Crume still gets to share her success with others. She often donates red meat she harvests to Hunters Against Hunger, a program that allows hunters to donate wild game meat to people in need. But Crume doesn’t bowhunt as much anymore. It’s partly due to alpha-gal, but it’s mostly because of another unexpected obstacle that eventually turned into a blessing.
In early 2020, just as the world was about to turn upside down due to the COVID-19 pandemic, Crume’s life was upended. During a routine checkup, her doctor noticed something.
“She’s like, ‘I’m sure this is nothing but we’re going to rule it out,” Crume said. It wasn’t nothing. It turned out to be early-stage breast cancer. Crume was only 35 at the time. But Crume is a fighter. In that moment she decided a life-changing diagnosis would change her life for the better.
“I got my blood-tracking dog and that has been the biggest blessing for me,” Crume said.
Facing two cancer removal surgeries and 30 radiation treatments, Crume jokes that she used her cancer as a bargaining chip with her husband to get her dream dog. For years, Crume had wanted to get a blood-tracking dog, but the pair already owned a Lab and her husband wanted just one dog in the house at a time. But once she started her cancer journey, Crume knew she needed some additional support, and a four-legged family member fit the bill.

━━━

#### What this exercise asks
• 1. From the passage about Crume, quote everything from "Crume still gets" down to "for the better.".
• 2. Answer these questions from the passage about Crume:
(a) To which program does Crume often donate the red meat she harvests?
(b) How old was Crume when she was diagnosed?
(c) How many radiation treatments did Crume face?
• 3. Based on the passage about Crume, say whether each statement agrees with it:
(a) Crume's doctor noticed something during a routine checkup.
(b) Crume was diagnosed with late-stage breast cancer.
(c) Crume and her husband already owned a Lab before she got her blood-tracking dog.

#### Material supplied
━━━

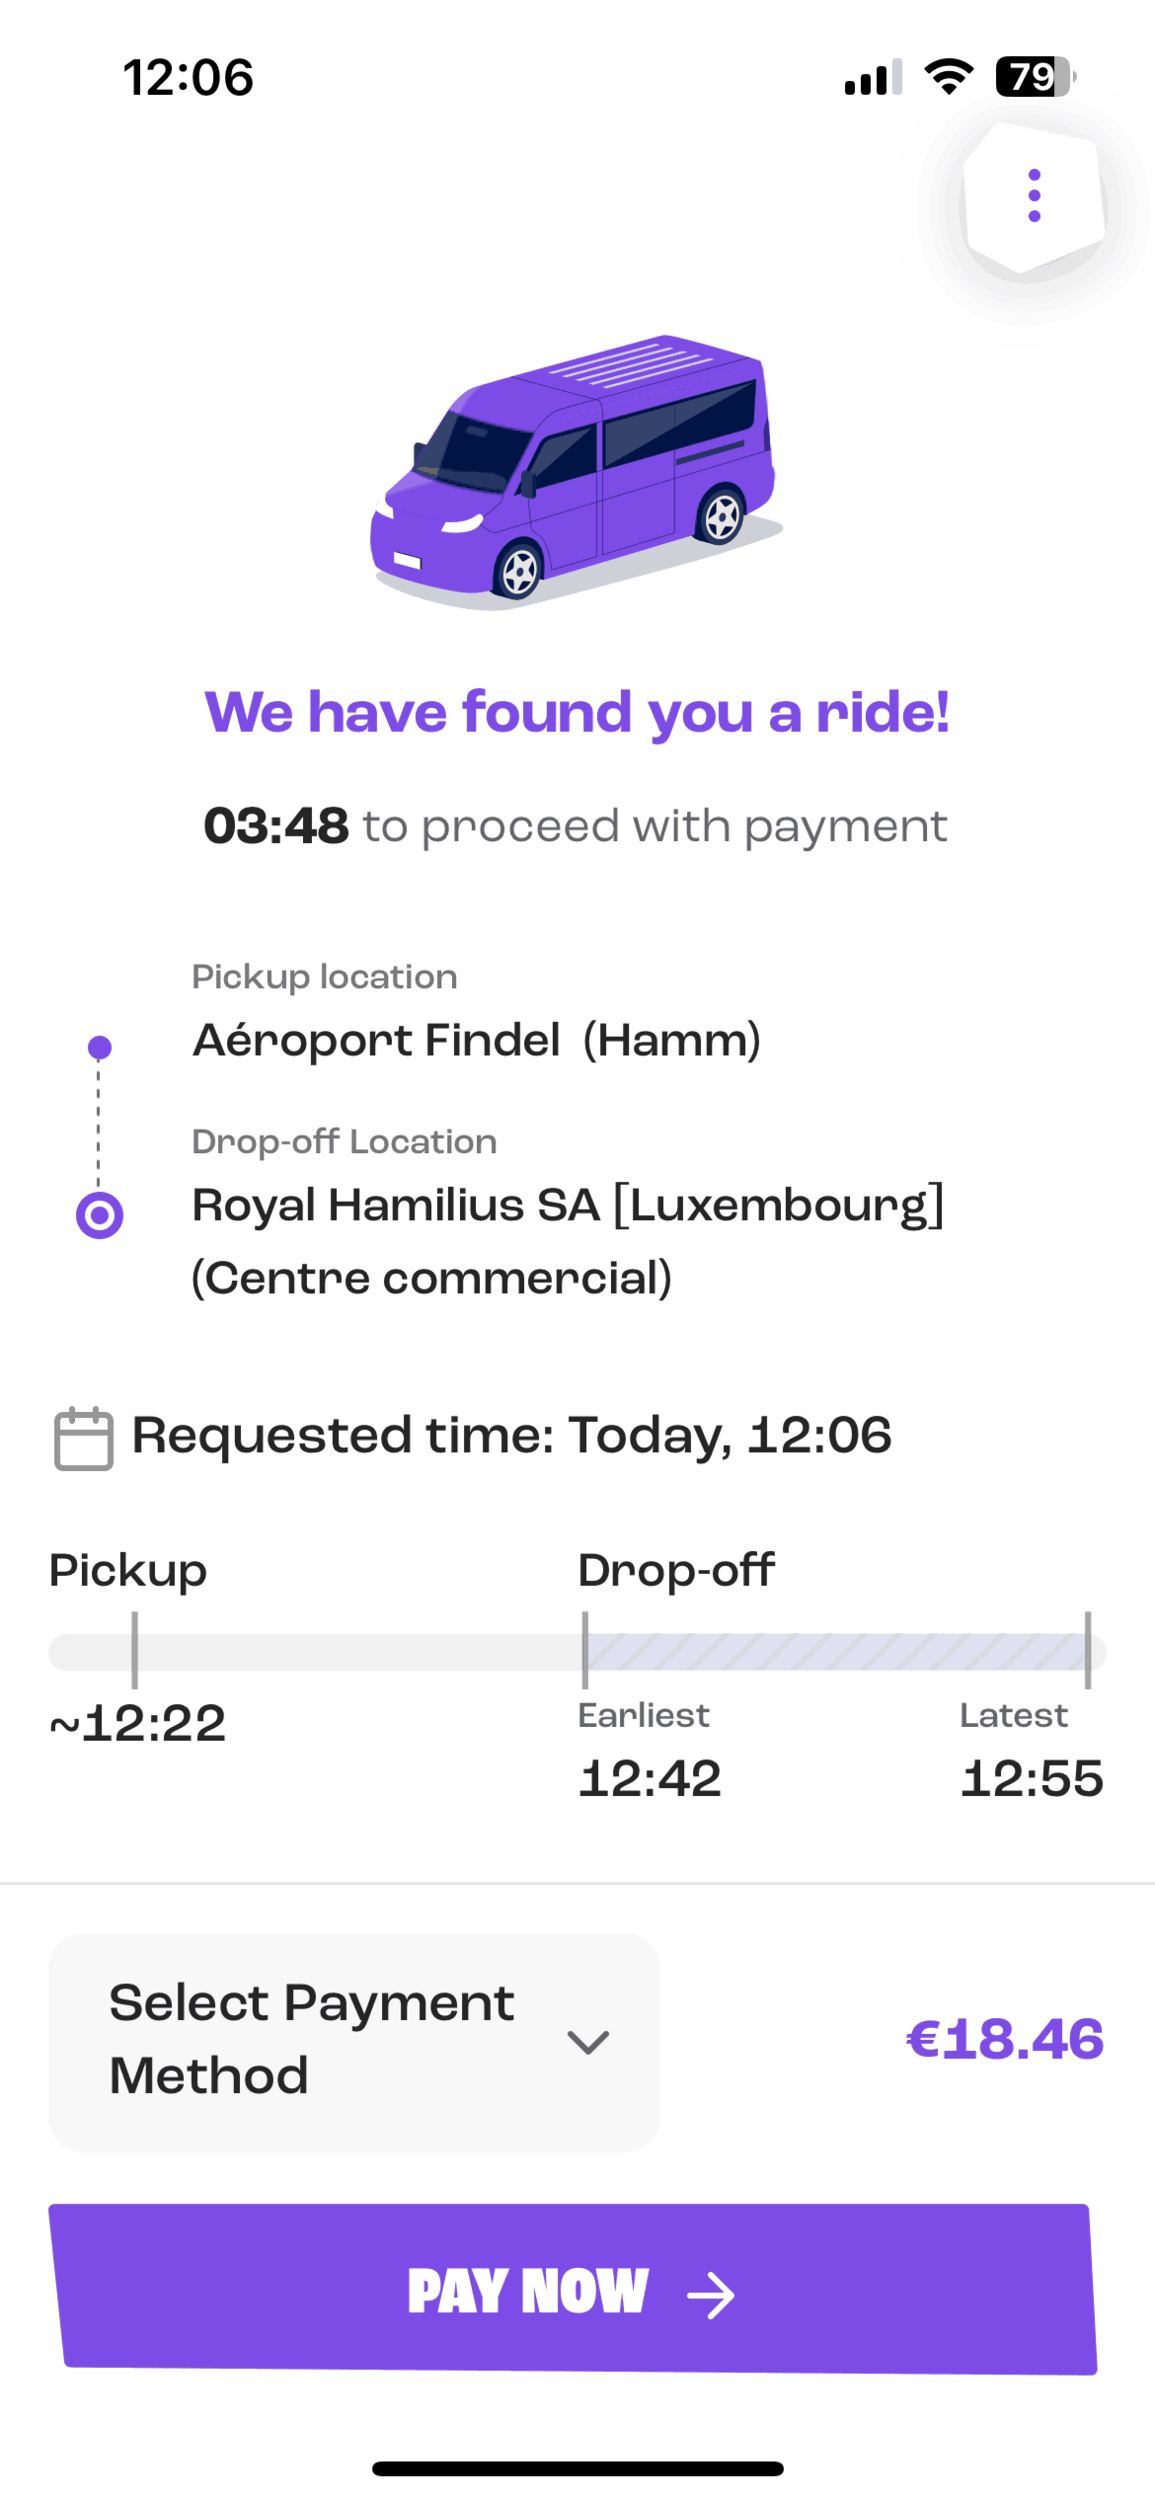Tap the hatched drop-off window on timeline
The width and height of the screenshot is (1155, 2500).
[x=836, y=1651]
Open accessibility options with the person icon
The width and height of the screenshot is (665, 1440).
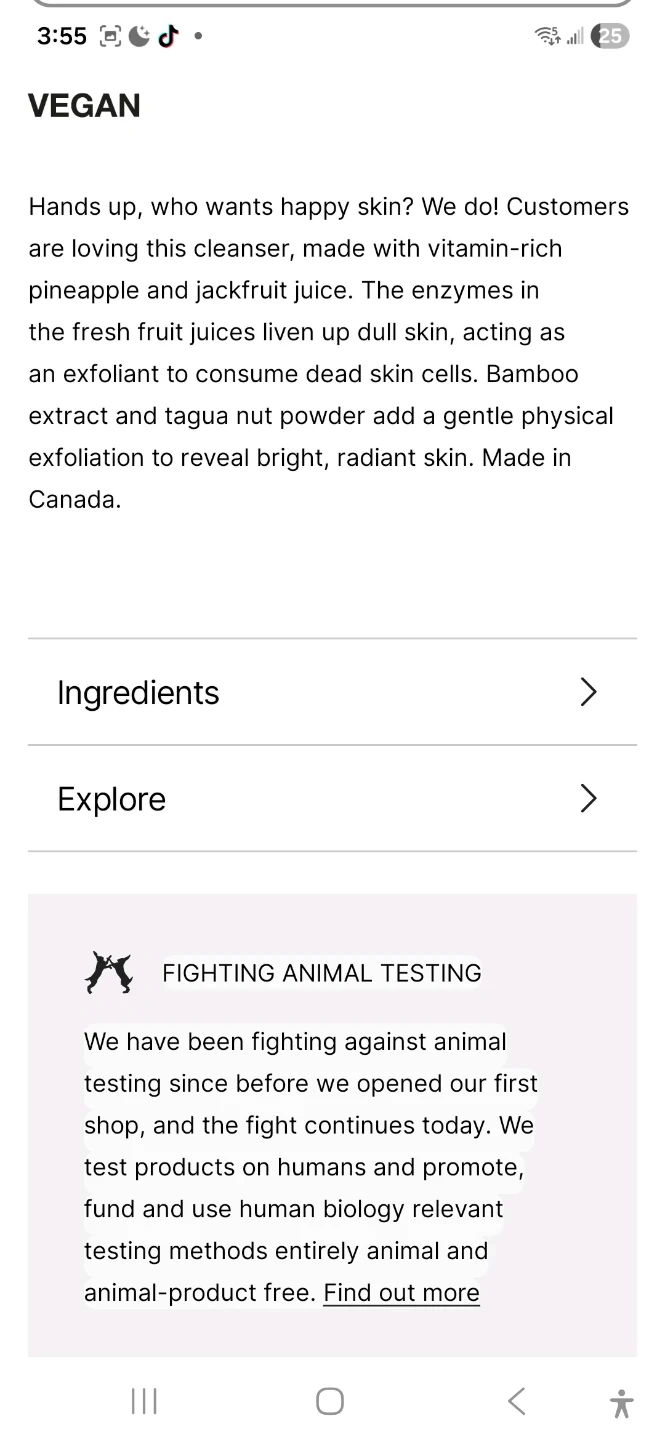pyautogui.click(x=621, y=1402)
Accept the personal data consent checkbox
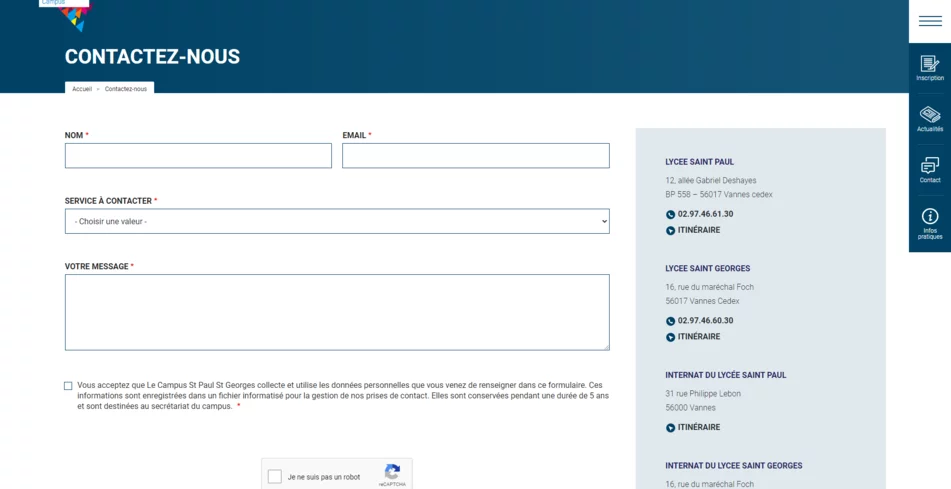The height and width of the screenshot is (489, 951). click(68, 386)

━━━

#### Solutions per task
• 1.
Crume still gets to share her success with others. She often donates red meat she harvests to Hunters Against Hunger, a program that allows hunters to donate wild game meat to people in need. But Crume doesn’t bowhunt as much anymore. It’s partly due to alpha-gal, but it’s mostly because of another unexpected obstacle that eventually turned into a blessing.
In early 2020, just as the world was about to turn upside down due to the COVID-19 pandemic, Crume’s life was upended. During a routine checkup, her doctor noticed something.
“She’s like, ‘I’m sure this is nothing but we’re going to rule it out,” Crume said. It wasn’t nothing. It turned out to be early-stage breast cancer. Crume was only 35 at the time. But Crume is a fighter. In that moment she decided a life-changing diagnosis would change her life for the better.

• 2.
(a) Hunters Against Hunger
(b) 35
(c) 30

• 3.
(a) Yes: "During a routine checkup, her doctor noticed something."
(b) No: "It turned out to be early-stage breast cancer."
(c) Yes: "the pair already owned a Lab"